Parkinson’s disease is a debilitating neurodegenerative disorder that currently has no objectively approved screening method. Doctors are only able to make a diagnosis by interviewing the patient and examining their medical history – and this leaves plenty of room for error and inaccuracies.
A team of dogs on San Juan Island in Washington, however, could identify hundreds of Parkinson’s patients simply by using their noses.
The Parkinson’s Canine Detection Project is an initiative that trains 20 different pups to sniff out the disease on peoples’ shirts. The shirts – or “samples”, as they’re called – are sent to the initiative’s training center where the dogs are allowed to sniff the samples and determine whether they belong to a patient who is at risk for Parkinson’s.
The project’s volunteers found that by exposing the samples to multiple trained dogs for a consensus, the results were accurate—at the end of 2017 alone, the hounds sniffed out results that had a 90% accuracy of diagnosis.
LOOK: Parkinson’s Pen For Patients Who Want to Keep Writing Christmas Cards
The project was first started in 2016 when Joy Milne, a Scottish woman whose husband passed away from Parkinson’s six years ago, found that she was able to smell the disease on her husband before he was ever officially diagnosed.

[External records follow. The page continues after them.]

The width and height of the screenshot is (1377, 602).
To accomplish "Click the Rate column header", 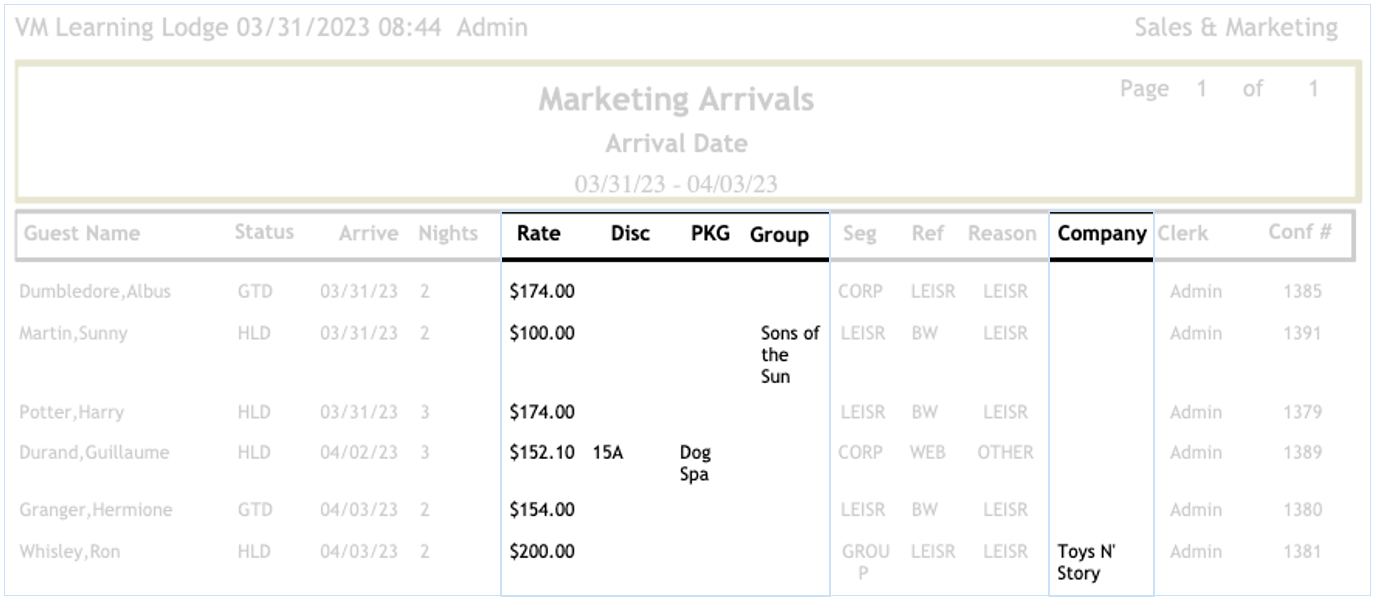I will click(538, 234).
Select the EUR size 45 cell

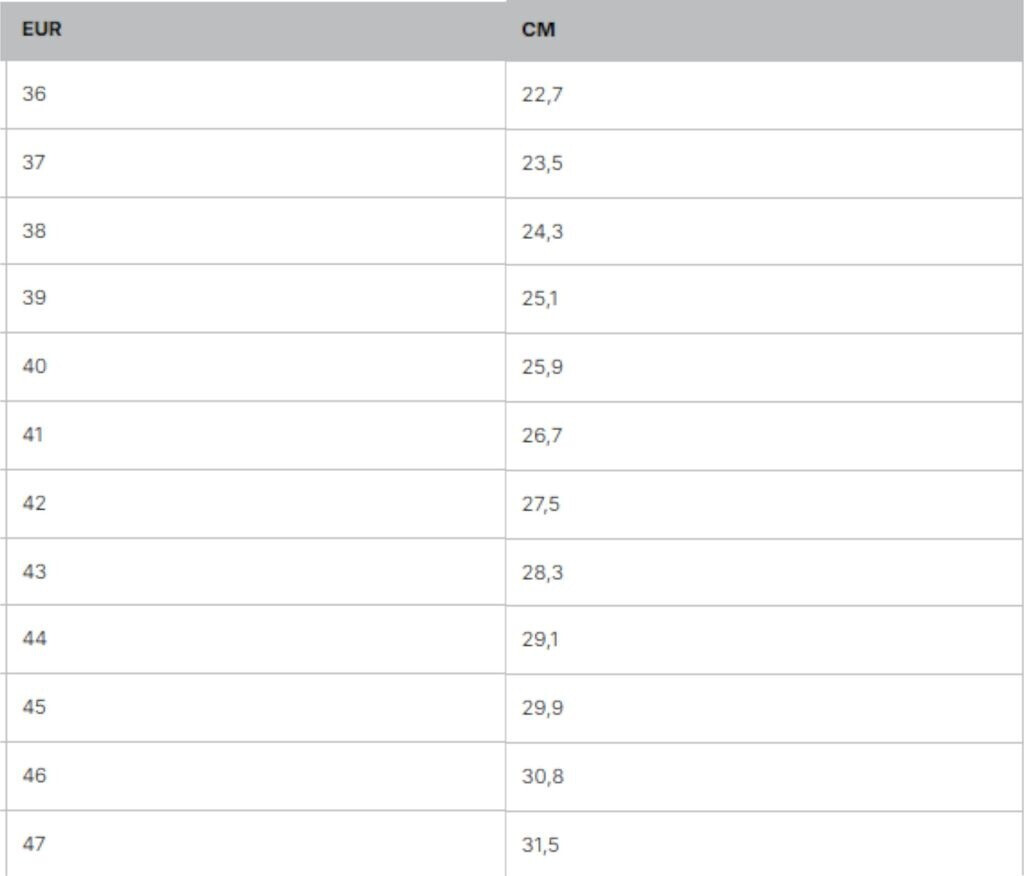tap(34, 707)
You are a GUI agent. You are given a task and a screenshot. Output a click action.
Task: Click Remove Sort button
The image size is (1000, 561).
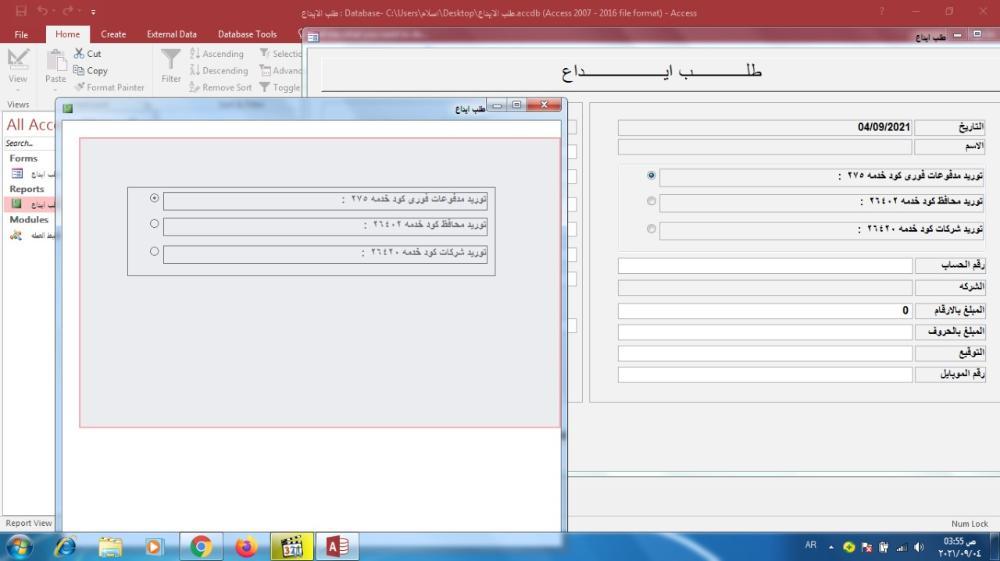220,88
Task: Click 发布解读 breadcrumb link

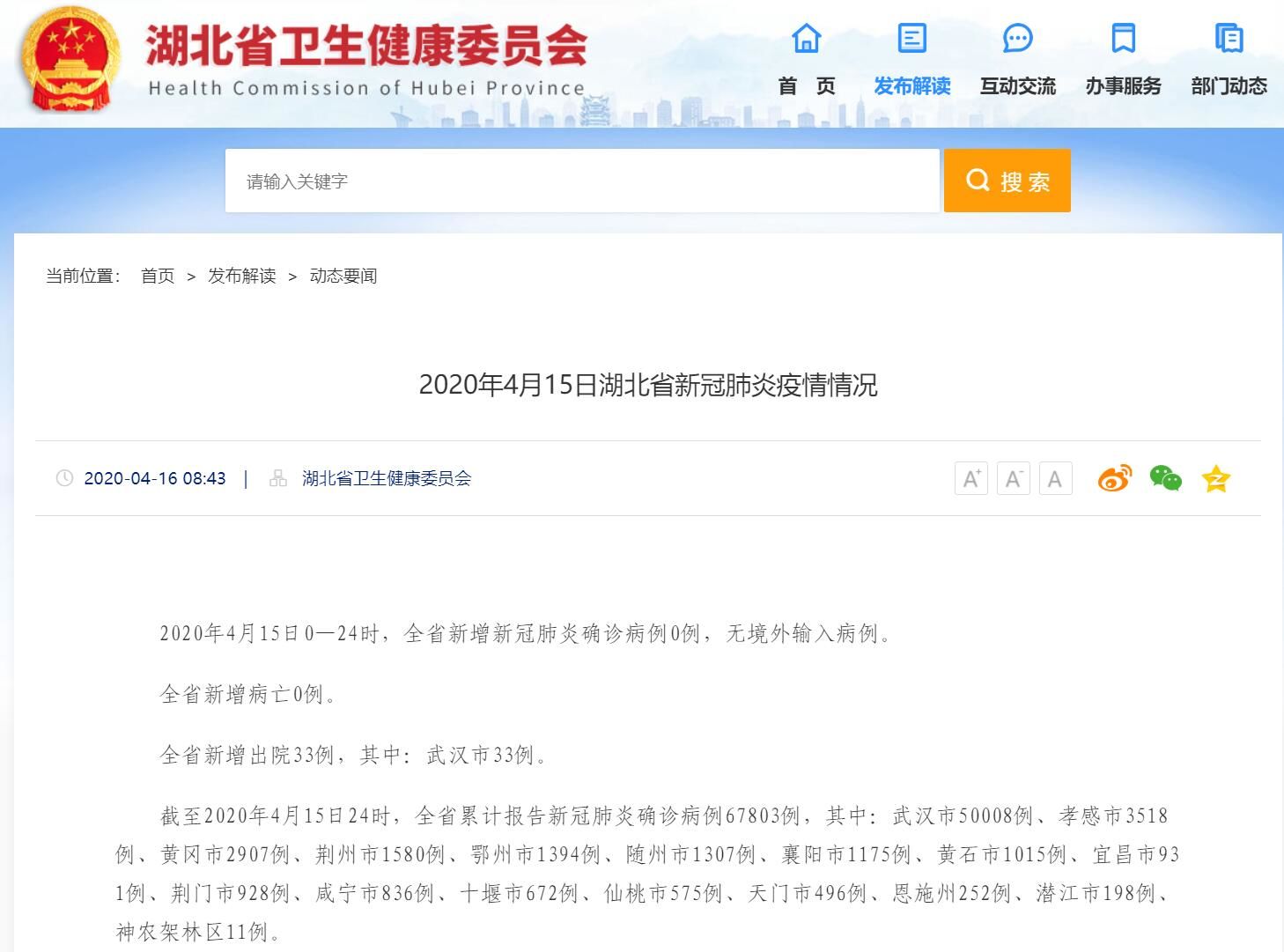Action: [x=241, y=277]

Once Milne’s story was broadcasted by news outlets around the world, Lisa Holt, the program director of Parkinson’s Alert Dogs (PADS), got the idea to train canines to develop the same kind of ability.
“All dogs have the ability, but successful dogs usually display high drive for the work,” Holt told Good News Network. “There is one other program for training dogs to detect Parkinson’s Disease in the U.K. We are the only program in the United States.”
RELATED: Woman Can Smell Parkinson’s Disease, May Lead To Breakthrough For Detection
In a scientific study of Milne’s astonishing abilities, researchers found that she was best able to smell the disease’s “oily” odor around the neck and back regions of a tee shirt. She was also better at detecting the scent when the patient had been wearing a shirt made out of 100% cotton.
By replicating the methods used by Milne, Holt found that the PADs experienced similar results.
Being able to diagnose Parkinson’s disease in its early stages has a multitude of benefits. According to Holt, “a growing body of evidence from medical literature describes numerous advantages that may be associated with early therapeutic intervention”, such as reduced symptoms, delay of medication side effects, slowed disease progression, and decreased chance of developing a tolerance for the treatment.
While Holt and the PADS team continues to hone the accuracy and technique of the pups, they hope that the project’s development will result in an innovative new way of screening Parkinson’s patients – and eventually saving lives.